As the holiday season begins to kick into high gear and in honor of Diabetes Awareness Month, I want to take some time to focus on traveling. If you or someone you know has diabetes, it’s important to consider additional preparations to make before driving or flying – no matter the distance.
Before getting behind the wheel, you should always check blood glucose levels and pack snacks that you can eat in a pinch. Blood glucose levels should be above 100 before traveling and should stay above 100 in transit. Be mindful of any symptoms you may have while driving or riding. If at any point you feel the effects of low blood sugar, such as confusion, fatigue, lightheadedness, or sweating, it’s critical that you pull over in a safe area as soon as possible. When the car is parked, have a snack that will help your body return to healthy glucose levels. Good choices include whole wheat crackers and cheese, unsalted almonds and dried cranberries, an apple, or a peanut butter protein bar.
If you’re traveling for longer distances, for an extended period of time, or to a new and unfamiliar location, consider these five helpful tips:
- Contact your insurance company to find out whether or not you’ll be covered during your trip. If not, make plans to get covered.
- Make a list of essential items (prescription medications, syringes, pen needles, etc.) to pack. If you’ve been managing your symptoms for years, you likely have a mental list of these items, but it’s helpful to reference a cheat sheet. Once you’ve made your list, make a copy for a family member or friend to keep on hand and remember to stock up and pack the items. It may be helpful to bring a doctor’s note that states your condition and explains why you need to travel with medications.
- As you pack, take care to label everything. Organize the items according to a consistent system that makes sense to you—the goal is to know where everything is, so that in case of an emergency, you’re able to access what you need without digging through other, unrelated items.
- Bring double the number or amount you need of any given item (including medication!) on your list. When flying, extreme temperature fluctuations in luggage holds may destroy insulin or glucometers. Therefore, insulin and diabetic medication should not be checked and instead, kept in a carry-on bag. If you are embarking on a long journey, pack glucose tablets, which provide the quickest way to combat dangerously low blood sugar levels.

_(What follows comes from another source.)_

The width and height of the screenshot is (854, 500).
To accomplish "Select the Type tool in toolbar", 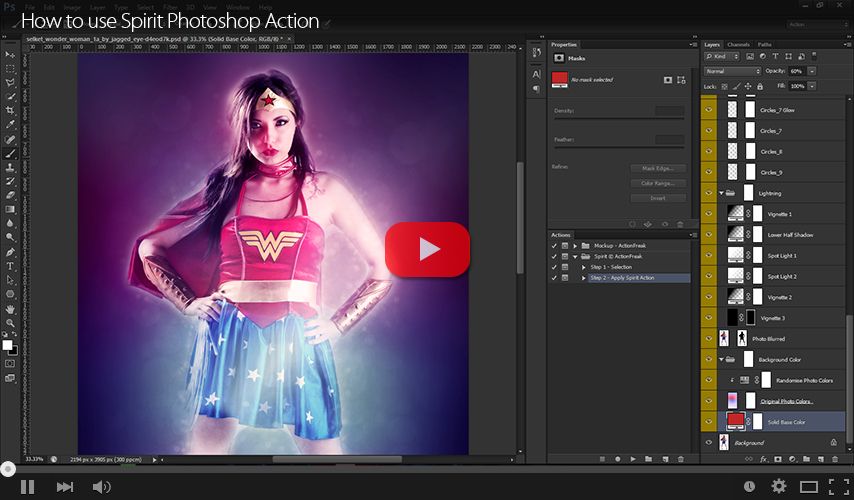I will pos(10,266).
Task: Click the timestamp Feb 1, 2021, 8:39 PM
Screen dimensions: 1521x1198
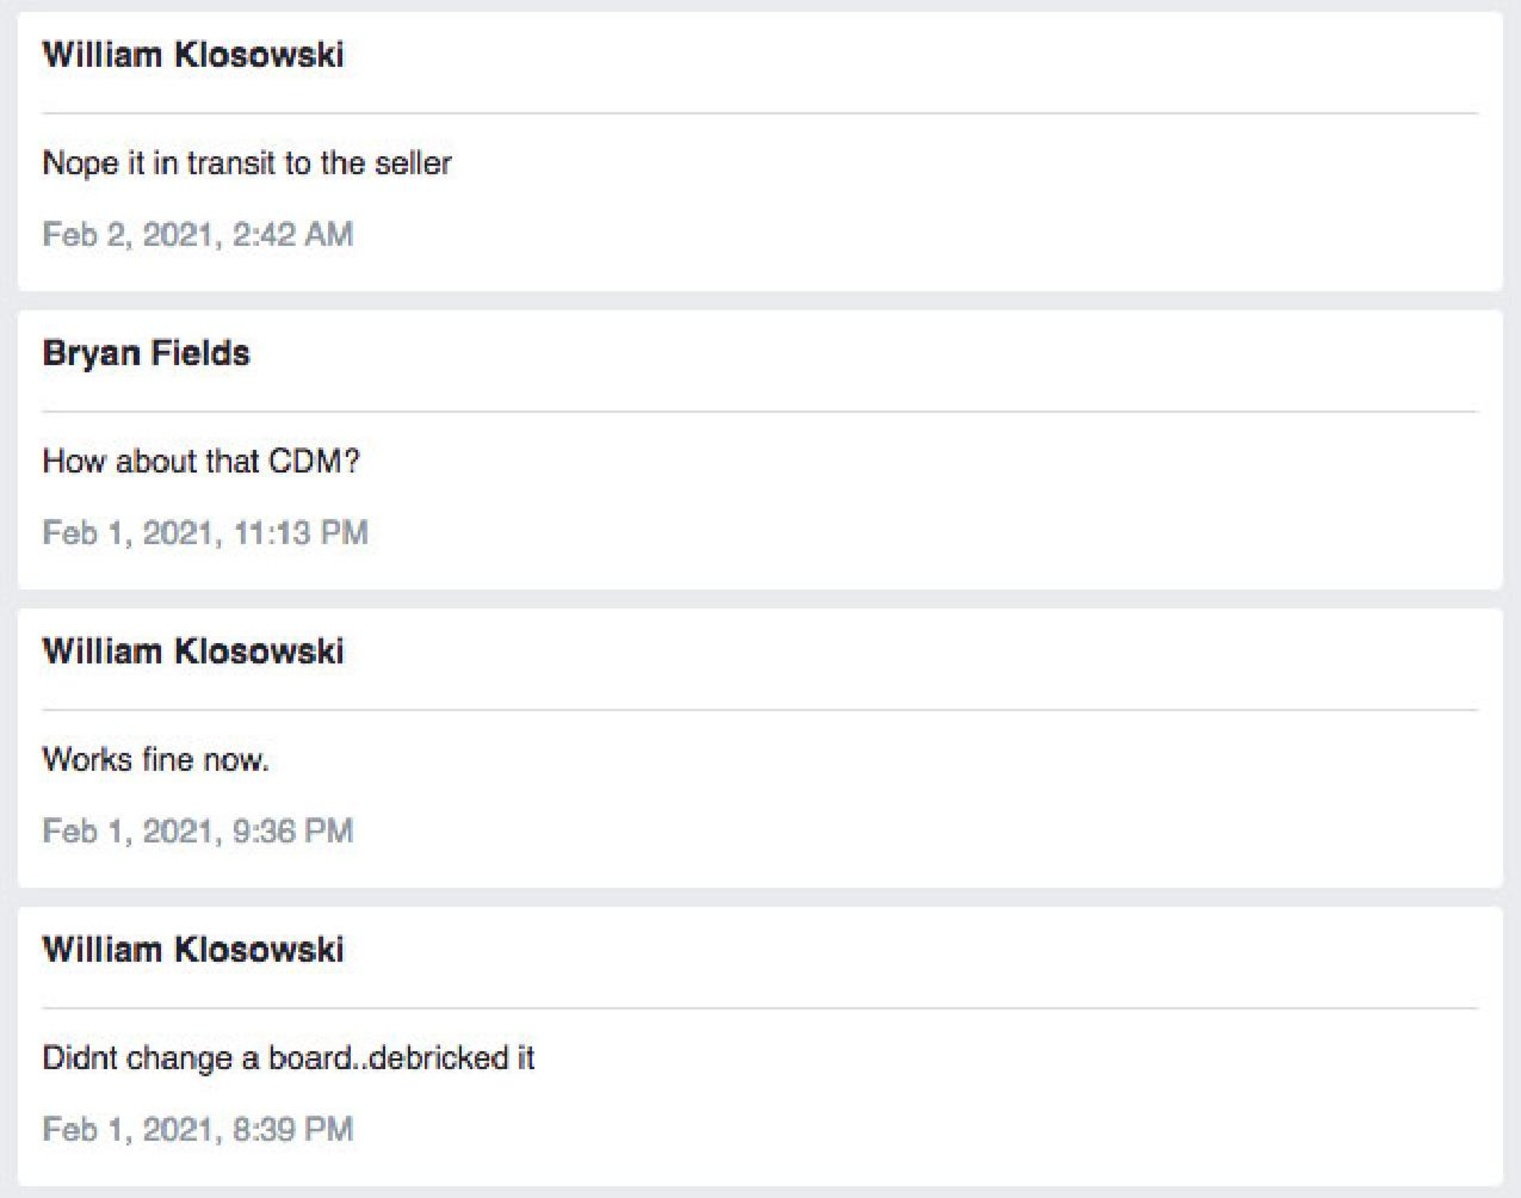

- Carry copies of your prescriptions. If you have to fill a medication at a pharmacy you’ve never been to, you’ll save a lot of time with the necessary paperwork ready to go. Of course, make sure to bring your medical ID bracelet as well. If you’re traveling alone, mention to the person sitting next to you or a cabin crew member that you’re diabetic, in addition to wearing your bracelet. This can save valuable time in case of an emergency before your bracelet is spotted.
Once you’ve put in the effort to set up a travel plan, you’ll ensure a smoother trip without all the stress of being away from home. Whether you’re jet setting off to a faraway adventure or simply returning home for the holidays, I wish you and yours a safe and healthy journey.